**** EXERCISE MATERIALS

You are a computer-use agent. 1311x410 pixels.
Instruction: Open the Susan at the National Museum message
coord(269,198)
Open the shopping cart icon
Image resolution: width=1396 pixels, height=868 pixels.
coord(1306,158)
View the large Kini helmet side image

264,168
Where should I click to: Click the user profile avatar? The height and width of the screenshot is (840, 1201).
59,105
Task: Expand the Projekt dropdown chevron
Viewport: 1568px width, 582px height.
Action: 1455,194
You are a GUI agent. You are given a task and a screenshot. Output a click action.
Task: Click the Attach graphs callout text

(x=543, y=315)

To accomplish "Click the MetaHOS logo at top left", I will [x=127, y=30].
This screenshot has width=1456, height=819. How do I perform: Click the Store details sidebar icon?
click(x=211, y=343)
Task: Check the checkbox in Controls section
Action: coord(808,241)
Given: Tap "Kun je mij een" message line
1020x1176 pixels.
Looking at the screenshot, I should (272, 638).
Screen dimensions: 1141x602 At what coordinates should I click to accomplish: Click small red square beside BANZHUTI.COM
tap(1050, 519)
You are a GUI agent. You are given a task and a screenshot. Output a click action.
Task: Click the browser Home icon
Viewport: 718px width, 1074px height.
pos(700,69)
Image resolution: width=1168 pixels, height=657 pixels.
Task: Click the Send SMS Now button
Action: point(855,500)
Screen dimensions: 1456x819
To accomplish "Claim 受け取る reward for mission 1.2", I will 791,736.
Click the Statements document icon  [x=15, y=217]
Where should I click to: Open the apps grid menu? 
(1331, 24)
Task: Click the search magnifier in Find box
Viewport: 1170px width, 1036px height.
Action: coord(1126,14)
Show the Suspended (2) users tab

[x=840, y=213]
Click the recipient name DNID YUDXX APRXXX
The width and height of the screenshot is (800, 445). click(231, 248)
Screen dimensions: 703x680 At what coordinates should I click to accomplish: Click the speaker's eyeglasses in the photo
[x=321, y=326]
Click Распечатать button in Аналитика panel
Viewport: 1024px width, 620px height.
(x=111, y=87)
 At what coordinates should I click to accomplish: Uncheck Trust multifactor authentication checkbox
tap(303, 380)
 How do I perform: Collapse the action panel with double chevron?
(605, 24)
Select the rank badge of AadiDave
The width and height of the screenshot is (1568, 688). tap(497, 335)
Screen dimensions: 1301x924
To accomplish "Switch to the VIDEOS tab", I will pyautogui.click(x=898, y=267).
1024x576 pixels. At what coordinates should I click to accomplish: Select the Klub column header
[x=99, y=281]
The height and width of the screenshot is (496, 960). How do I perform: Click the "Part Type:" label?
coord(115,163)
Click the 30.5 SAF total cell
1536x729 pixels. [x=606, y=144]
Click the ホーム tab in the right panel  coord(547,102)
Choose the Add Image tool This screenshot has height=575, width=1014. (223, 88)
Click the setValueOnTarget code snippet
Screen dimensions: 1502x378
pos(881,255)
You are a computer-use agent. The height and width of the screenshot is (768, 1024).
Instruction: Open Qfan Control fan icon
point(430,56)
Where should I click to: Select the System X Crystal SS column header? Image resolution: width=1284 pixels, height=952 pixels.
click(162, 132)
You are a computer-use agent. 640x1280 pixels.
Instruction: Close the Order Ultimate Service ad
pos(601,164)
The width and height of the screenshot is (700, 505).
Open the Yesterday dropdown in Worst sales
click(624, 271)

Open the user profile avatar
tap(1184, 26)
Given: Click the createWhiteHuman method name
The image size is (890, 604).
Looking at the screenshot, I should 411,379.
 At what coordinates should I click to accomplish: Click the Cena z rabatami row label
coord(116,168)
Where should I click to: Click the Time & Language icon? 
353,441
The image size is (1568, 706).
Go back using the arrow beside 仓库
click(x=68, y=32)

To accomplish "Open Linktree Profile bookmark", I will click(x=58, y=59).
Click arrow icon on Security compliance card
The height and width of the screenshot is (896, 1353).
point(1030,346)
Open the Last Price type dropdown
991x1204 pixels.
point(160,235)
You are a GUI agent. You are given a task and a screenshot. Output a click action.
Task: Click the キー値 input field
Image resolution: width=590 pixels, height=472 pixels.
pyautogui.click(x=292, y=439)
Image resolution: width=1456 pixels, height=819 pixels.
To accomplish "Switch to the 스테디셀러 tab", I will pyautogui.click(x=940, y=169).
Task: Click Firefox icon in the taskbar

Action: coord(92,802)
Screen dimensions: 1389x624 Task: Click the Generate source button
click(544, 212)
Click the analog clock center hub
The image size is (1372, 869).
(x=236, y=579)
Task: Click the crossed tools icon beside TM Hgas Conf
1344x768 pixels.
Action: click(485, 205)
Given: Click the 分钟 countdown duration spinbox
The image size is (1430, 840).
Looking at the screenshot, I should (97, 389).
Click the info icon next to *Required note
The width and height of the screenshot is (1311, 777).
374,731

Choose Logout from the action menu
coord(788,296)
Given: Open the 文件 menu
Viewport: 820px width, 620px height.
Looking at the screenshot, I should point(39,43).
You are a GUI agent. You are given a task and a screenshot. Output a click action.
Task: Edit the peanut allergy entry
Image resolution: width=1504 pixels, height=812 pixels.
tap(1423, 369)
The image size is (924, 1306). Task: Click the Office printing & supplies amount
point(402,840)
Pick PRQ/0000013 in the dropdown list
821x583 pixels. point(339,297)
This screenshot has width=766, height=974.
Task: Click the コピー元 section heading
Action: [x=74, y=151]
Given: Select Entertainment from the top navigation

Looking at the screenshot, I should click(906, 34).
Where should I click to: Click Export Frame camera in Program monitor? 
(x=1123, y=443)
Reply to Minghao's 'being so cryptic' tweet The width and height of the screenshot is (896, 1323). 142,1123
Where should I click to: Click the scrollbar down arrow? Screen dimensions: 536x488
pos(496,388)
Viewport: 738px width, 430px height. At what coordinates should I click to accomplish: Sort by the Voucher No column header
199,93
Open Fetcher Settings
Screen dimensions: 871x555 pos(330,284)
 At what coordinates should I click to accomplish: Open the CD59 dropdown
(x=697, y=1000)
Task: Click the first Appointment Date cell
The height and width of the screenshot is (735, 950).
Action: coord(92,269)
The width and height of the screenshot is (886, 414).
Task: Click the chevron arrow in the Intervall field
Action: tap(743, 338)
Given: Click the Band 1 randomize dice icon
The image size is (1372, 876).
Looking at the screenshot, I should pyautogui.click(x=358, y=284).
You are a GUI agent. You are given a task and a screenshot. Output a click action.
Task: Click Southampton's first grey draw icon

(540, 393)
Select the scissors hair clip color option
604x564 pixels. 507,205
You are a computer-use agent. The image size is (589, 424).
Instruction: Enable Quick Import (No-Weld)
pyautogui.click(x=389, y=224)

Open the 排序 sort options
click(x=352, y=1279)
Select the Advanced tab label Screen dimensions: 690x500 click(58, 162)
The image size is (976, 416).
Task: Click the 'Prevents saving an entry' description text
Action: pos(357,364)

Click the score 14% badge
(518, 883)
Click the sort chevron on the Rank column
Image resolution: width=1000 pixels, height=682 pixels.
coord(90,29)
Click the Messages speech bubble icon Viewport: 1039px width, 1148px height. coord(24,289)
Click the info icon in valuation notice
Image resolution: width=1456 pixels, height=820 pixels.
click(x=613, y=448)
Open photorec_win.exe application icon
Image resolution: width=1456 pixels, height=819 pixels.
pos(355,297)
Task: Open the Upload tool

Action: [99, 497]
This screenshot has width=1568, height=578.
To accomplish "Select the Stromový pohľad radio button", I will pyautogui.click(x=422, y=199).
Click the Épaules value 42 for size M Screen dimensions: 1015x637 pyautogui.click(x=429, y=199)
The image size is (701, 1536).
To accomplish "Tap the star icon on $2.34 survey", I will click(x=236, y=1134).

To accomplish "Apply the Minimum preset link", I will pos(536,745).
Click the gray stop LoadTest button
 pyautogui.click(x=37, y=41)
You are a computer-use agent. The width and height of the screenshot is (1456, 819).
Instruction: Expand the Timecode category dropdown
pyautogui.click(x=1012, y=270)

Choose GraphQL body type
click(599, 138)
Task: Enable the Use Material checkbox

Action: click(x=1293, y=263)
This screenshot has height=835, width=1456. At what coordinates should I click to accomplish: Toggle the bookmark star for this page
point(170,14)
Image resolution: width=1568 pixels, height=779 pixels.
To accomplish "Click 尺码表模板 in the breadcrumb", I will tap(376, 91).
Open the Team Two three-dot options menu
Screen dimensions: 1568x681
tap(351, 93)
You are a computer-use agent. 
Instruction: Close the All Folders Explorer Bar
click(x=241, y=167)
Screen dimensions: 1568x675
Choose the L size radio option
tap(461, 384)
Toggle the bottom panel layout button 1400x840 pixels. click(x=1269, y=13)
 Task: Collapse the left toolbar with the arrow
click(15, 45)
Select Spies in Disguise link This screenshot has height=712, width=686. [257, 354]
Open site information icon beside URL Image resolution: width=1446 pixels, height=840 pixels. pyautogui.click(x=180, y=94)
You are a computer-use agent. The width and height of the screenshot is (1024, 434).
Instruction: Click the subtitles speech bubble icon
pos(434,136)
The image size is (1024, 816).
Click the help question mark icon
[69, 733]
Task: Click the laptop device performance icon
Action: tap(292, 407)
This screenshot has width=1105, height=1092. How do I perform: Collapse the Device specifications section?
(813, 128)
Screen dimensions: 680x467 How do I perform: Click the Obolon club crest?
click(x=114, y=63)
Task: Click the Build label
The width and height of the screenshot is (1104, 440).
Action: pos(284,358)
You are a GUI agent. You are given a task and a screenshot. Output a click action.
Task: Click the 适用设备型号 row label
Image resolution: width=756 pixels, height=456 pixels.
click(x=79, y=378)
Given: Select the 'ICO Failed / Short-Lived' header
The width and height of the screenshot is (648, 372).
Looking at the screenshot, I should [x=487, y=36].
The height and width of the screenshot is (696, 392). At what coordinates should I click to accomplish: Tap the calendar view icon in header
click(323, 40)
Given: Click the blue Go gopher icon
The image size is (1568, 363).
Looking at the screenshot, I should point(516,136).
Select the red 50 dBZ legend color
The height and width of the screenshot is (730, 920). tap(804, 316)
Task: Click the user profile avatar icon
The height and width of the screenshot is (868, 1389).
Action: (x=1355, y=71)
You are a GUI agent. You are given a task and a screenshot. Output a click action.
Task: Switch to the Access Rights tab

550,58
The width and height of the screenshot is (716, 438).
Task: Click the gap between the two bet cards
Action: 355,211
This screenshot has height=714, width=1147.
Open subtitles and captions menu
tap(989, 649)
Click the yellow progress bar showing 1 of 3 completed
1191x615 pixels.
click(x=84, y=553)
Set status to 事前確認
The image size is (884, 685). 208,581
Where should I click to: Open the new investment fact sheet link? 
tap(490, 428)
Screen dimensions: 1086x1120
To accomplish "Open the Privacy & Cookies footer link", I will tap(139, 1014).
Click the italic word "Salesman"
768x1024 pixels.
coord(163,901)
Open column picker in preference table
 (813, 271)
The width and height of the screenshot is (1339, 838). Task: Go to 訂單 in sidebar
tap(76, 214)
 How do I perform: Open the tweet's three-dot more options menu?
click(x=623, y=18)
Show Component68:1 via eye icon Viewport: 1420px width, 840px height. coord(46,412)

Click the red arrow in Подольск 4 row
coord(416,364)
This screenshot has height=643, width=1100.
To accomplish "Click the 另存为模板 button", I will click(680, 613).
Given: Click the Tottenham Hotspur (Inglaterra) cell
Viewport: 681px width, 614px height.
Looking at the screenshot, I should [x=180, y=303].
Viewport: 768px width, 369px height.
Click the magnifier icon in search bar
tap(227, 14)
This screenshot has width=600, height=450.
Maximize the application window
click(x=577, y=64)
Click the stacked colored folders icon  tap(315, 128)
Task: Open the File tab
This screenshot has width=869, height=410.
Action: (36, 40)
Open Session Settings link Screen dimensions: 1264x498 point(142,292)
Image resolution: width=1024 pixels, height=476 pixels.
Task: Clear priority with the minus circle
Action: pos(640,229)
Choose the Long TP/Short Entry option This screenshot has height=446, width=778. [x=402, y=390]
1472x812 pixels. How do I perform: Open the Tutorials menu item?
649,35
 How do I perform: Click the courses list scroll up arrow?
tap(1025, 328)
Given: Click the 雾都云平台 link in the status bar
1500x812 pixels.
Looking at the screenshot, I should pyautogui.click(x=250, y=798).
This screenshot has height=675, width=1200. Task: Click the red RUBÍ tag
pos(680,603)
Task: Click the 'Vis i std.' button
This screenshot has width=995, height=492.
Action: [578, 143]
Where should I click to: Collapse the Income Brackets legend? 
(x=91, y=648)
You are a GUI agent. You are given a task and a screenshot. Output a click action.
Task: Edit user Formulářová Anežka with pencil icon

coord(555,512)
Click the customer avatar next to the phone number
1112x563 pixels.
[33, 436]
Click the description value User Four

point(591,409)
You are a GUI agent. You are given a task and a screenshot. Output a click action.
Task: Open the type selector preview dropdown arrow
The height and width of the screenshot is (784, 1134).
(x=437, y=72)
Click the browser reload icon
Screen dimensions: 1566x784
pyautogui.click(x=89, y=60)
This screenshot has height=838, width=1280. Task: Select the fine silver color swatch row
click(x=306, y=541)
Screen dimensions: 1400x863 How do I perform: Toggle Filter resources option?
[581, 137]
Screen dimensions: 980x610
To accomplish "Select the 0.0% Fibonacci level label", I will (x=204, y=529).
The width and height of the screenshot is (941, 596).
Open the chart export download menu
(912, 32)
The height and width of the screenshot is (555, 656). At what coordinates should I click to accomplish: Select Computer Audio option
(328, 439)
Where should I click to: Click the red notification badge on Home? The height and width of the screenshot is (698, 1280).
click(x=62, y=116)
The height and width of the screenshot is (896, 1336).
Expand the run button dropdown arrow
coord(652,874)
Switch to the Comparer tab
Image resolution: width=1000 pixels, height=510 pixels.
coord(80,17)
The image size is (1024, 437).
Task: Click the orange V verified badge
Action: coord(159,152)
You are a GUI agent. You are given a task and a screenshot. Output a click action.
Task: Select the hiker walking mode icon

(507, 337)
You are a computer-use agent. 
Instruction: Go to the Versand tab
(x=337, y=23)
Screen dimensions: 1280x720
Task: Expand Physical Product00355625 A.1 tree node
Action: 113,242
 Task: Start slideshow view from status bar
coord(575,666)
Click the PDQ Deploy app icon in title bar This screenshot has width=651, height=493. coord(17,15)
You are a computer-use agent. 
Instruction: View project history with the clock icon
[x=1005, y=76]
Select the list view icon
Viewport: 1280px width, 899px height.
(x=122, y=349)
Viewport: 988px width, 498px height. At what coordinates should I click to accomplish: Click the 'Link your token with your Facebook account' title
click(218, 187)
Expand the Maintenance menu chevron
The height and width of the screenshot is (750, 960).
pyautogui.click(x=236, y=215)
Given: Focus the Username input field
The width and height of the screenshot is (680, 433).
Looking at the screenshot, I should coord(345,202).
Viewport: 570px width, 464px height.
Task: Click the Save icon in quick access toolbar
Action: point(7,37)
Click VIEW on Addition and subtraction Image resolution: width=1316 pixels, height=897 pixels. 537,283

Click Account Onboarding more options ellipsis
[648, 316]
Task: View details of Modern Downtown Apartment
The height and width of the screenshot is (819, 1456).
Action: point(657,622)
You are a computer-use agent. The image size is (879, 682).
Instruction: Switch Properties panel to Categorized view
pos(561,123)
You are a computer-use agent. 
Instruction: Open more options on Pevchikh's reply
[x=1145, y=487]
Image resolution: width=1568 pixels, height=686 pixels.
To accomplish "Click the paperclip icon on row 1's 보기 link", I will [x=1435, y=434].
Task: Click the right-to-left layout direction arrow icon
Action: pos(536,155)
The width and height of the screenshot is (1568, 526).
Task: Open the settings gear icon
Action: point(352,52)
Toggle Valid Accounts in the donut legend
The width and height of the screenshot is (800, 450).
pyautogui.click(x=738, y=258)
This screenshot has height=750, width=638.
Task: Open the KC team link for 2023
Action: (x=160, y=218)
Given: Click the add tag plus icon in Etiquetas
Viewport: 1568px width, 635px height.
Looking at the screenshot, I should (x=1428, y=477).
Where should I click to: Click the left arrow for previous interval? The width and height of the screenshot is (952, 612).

********

→ **WHAT YOU ARE ASKED TO DO**:
Turn the records from the line with "Task: Click the Build label" to the line with "Looking at the screenshot, I should [x=487, y=36]." into a numbered list, skipping any blank lines.

→ **REPLY**:
1. Task: Click the Build label
2. The width and height of the screenshot is (1104, 440).
3. Action: pos(284,358)
4. You are a GUI agent. You are given a task and a screenshot. Output a click action.
5. Task: Click the 适用设备型号 row label
6. Image resolution: width=756 pixels, height=456 pixels.
7. click(x=79, y=378)
8. Given: Select the 'ICO Failed / Short-Lived' header
9. The width and height of the screenshot is (648, 372).
10. Looking at the screenshot, I should [x=487, y=36].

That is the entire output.